____ Available data
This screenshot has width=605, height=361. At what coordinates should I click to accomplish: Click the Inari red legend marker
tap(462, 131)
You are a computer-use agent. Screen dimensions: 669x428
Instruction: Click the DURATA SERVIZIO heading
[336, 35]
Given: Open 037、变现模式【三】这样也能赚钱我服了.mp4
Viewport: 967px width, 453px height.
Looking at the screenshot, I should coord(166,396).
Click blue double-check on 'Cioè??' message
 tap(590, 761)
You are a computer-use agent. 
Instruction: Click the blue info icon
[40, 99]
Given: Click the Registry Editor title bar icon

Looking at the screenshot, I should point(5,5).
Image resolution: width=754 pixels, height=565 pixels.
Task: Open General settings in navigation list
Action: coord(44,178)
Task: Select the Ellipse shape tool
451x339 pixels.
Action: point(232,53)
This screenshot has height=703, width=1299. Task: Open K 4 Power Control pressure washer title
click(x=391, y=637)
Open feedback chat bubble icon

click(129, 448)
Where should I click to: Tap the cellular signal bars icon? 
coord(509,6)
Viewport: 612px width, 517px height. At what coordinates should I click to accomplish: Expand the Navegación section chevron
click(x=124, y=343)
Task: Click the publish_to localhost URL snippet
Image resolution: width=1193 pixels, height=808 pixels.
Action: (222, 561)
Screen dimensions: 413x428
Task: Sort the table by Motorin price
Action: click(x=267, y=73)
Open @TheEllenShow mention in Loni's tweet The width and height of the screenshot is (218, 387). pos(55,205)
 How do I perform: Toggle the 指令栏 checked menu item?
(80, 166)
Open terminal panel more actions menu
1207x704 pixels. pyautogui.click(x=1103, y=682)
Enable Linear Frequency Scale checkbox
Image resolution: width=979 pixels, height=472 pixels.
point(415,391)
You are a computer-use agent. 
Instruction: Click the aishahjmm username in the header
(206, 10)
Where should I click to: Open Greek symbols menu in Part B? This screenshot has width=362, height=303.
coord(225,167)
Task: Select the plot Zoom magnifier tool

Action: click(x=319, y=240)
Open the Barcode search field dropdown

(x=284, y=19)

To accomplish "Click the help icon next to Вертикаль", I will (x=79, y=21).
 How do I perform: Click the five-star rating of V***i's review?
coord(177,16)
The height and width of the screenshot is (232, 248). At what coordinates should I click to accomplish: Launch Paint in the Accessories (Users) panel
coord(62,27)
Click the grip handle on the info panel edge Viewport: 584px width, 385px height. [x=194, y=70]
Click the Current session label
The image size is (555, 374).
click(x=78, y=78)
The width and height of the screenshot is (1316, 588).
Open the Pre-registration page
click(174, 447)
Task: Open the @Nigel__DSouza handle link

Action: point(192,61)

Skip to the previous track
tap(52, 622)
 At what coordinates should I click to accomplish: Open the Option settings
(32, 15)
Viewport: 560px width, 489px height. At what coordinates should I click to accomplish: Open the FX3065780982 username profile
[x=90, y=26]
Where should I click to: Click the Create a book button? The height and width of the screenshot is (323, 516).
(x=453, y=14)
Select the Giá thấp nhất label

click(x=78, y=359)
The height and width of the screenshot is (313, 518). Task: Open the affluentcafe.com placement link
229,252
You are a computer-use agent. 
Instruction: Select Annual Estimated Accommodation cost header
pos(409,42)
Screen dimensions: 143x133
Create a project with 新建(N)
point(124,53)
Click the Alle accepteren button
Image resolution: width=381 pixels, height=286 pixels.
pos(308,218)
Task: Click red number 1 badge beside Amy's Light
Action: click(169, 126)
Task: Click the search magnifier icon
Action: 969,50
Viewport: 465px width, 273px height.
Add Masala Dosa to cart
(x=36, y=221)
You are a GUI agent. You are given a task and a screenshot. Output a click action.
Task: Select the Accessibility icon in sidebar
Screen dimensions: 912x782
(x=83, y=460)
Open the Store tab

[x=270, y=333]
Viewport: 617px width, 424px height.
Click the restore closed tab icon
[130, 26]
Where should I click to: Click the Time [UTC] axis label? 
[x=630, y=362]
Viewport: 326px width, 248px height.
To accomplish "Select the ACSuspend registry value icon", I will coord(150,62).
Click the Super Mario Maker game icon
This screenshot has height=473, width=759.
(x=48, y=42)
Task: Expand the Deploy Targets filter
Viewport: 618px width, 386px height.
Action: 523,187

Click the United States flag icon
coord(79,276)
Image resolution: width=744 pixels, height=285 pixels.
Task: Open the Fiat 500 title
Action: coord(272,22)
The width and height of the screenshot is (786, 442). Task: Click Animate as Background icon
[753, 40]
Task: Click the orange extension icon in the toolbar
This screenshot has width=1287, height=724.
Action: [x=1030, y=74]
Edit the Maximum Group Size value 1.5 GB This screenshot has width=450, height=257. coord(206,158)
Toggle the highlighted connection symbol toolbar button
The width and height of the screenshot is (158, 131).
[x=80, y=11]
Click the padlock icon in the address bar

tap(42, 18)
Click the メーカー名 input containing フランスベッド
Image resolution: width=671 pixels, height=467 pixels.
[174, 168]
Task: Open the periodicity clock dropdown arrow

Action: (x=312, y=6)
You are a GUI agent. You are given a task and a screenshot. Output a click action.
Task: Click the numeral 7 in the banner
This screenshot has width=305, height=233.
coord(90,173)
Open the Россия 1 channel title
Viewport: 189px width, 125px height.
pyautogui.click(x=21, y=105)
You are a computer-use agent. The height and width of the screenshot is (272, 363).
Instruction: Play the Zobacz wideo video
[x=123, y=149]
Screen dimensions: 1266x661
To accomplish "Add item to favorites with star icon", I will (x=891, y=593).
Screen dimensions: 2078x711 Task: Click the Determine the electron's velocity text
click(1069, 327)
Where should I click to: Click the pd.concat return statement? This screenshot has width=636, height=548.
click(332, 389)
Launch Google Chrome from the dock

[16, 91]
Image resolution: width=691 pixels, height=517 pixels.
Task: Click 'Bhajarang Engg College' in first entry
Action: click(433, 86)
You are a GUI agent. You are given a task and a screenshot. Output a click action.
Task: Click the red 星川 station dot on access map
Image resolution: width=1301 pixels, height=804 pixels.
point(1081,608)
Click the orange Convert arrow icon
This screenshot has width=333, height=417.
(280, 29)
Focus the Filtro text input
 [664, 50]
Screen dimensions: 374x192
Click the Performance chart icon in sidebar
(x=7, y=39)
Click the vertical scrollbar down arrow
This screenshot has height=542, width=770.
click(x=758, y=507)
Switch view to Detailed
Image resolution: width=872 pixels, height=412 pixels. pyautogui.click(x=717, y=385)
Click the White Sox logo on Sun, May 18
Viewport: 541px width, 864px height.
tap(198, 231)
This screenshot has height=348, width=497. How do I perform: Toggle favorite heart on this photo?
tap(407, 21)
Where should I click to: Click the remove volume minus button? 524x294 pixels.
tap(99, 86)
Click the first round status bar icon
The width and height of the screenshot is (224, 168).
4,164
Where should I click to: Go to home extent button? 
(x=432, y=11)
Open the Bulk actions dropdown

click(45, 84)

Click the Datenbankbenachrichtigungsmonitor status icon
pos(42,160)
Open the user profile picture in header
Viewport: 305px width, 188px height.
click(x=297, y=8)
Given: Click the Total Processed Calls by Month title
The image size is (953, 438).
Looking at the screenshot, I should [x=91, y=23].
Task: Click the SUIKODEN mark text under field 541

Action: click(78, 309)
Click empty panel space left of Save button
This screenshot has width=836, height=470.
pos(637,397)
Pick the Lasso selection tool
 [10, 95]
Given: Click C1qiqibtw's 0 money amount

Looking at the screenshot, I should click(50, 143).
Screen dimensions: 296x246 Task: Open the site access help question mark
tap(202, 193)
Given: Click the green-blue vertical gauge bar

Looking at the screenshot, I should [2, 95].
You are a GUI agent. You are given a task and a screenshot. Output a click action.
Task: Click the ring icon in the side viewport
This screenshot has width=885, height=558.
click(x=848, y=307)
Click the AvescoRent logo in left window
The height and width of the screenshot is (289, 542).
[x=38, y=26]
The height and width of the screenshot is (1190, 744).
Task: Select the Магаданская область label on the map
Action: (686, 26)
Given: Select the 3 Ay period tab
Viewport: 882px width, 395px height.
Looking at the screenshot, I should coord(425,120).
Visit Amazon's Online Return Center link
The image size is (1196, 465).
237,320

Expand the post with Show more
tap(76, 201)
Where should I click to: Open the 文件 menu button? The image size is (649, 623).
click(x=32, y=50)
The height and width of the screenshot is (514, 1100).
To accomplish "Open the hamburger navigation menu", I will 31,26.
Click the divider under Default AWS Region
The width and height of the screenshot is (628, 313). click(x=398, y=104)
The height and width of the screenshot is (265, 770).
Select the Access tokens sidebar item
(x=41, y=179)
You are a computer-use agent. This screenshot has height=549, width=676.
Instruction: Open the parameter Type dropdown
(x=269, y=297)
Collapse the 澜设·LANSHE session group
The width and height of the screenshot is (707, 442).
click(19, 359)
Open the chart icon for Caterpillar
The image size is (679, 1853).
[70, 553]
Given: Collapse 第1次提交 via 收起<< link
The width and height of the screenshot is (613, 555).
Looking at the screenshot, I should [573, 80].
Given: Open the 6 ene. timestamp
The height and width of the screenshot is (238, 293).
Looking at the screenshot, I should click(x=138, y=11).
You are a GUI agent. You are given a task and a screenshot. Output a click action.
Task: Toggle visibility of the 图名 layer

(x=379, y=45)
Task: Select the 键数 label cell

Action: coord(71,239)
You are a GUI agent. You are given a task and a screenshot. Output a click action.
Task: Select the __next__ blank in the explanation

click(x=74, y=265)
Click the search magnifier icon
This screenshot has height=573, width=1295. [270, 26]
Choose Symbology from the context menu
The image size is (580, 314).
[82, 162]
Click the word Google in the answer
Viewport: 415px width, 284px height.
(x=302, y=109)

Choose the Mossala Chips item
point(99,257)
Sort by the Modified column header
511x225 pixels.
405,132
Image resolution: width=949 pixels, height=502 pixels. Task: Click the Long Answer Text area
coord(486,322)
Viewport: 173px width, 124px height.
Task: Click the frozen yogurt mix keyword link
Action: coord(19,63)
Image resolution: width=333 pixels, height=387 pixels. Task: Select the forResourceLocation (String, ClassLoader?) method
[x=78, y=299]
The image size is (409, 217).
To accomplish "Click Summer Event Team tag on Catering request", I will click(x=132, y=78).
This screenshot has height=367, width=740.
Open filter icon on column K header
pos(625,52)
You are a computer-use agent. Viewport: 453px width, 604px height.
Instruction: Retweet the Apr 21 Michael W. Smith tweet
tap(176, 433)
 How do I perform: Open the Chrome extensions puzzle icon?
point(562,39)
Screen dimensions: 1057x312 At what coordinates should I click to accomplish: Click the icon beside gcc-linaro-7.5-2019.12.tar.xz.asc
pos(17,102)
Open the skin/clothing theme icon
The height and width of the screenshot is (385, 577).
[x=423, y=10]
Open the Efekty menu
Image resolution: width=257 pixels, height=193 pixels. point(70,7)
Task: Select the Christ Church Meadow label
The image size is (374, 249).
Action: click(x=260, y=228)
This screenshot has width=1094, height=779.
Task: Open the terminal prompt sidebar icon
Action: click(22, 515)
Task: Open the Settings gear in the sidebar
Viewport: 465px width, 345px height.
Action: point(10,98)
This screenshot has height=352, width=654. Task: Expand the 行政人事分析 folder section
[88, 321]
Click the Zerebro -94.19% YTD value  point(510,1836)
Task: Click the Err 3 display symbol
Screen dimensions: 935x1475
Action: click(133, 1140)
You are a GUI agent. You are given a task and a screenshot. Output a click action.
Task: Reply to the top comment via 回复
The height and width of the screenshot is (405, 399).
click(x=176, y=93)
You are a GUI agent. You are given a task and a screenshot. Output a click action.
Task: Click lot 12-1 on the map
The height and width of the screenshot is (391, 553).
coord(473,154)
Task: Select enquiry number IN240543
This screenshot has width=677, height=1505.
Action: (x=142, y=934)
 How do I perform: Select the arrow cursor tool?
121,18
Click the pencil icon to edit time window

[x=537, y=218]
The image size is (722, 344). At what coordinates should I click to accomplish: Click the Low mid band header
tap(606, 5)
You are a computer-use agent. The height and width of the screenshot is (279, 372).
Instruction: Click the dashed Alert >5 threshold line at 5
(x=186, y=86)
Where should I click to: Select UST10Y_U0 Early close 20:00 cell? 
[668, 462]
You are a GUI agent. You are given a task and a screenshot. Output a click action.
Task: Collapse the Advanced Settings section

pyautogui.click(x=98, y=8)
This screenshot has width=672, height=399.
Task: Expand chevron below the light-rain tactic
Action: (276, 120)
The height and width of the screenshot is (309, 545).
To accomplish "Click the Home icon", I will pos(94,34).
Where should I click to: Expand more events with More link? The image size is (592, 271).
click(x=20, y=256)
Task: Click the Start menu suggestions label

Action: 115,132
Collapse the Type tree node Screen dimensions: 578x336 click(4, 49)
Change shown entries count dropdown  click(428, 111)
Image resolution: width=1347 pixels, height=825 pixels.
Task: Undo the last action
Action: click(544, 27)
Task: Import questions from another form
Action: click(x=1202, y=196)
________
### Exercise description
Only lines that contain "session" are needed, so copy each of them from the data.

### Response to the task
Click the Current session label
Collapse the 澜设·LANSHE session group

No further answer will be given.